Tolaney starts the conversation by describing the aggressive nature of TNBC, which accounts for approximately 15% of all breast cancer cases. Notably, around 40% of these TNBC tumors are PD-L1 positive. The current SOC for these patients in the metastatic setting involves chemotherapy in combination with a checkpoint inhibitor, a strategy that has typically yielded progression-free survival (PFS) rates ranging from 7 to 9 months.
However, Tolaney emphasizes a critical unmet need: a significant proportion of patients initiating first-line therapy for mTNBC do not proceed to second-line treatment due to disease progression, death, or declining health. This underscores the importance of optimizing treatment strategies in the initial, frontline setting.
The ASCENT-04 trial directly addressed this need by evaluating the efficacy of combining sacituzumab govitecan with pembrolizumab compared with the SOC of chemotherapy plus pembrolizumab in patients with PD-L1 positive mTNBC. The results of this study demonstrated a statistically significant improvement in PFS for the combination arm.

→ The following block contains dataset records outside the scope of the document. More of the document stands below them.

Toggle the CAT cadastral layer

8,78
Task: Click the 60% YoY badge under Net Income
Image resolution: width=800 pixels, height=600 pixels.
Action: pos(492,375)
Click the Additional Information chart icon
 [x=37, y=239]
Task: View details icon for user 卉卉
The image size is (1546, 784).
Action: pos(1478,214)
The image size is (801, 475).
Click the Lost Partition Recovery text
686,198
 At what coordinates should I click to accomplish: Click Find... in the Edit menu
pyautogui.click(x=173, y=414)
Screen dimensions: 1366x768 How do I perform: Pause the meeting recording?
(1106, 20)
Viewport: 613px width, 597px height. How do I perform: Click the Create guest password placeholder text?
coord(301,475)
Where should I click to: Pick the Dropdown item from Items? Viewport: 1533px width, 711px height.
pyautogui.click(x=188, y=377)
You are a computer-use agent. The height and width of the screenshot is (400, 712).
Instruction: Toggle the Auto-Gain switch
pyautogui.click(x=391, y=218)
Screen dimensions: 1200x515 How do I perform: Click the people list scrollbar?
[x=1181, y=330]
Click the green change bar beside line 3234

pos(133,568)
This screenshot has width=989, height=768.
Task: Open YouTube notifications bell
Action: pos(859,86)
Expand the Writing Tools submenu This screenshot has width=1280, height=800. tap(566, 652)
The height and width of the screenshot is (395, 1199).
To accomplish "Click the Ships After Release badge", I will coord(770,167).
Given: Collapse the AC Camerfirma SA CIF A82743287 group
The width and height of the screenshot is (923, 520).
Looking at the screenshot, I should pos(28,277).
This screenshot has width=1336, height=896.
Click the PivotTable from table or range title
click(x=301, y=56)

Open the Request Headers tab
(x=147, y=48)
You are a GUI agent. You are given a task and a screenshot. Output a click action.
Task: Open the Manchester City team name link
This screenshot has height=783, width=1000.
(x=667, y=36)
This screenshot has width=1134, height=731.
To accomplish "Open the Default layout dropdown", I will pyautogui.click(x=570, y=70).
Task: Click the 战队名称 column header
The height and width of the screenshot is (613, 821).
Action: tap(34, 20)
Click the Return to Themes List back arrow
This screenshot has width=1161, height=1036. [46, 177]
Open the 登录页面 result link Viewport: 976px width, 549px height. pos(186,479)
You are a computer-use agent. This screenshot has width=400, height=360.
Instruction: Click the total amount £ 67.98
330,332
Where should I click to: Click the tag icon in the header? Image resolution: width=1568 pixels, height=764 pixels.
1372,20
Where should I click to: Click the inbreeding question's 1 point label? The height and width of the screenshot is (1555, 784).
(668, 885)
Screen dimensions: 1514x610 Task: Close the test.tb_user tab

“What we saw in the trial was that the median progression-free survival for sacituzumab govitecan and pembrolizumab was 11.2 months, which was significantly better than chemotherapy and pembrolizumab, which had a PFS of 7.8 months. So, an absolute difference between the 2 arms of 3.4 months with a hazard ratio of 0.65,” explains Tolaney. “This benefit was seen across all the key subgroups, and so I think it does suggest that the combination of sacituzumab govitecan and pembrolizumab could be a potential new first-line standard of care for patients who have PD-L1–positive, metastatic triple-negative breast cancer.
When asked about how these findings further establish sacituzumab govitecan's role in the broader mTNBC treatment landscape, Tolaney explained that sacituzumab govitecan is already established as a second-line SOC based on the prior ASCENT trial. That study demonstrated improved PFS and overall survival for sacituzumab govitecan compared with chemotherapy in pre-treated mTNBC.
“Now, the ASCENT-04 study is trying to move sacituzumab govitecan from that second-line space into the frontline space, specifically for patients who have PD-L1–positive metastatic triple negative disease,” adds Tolaney.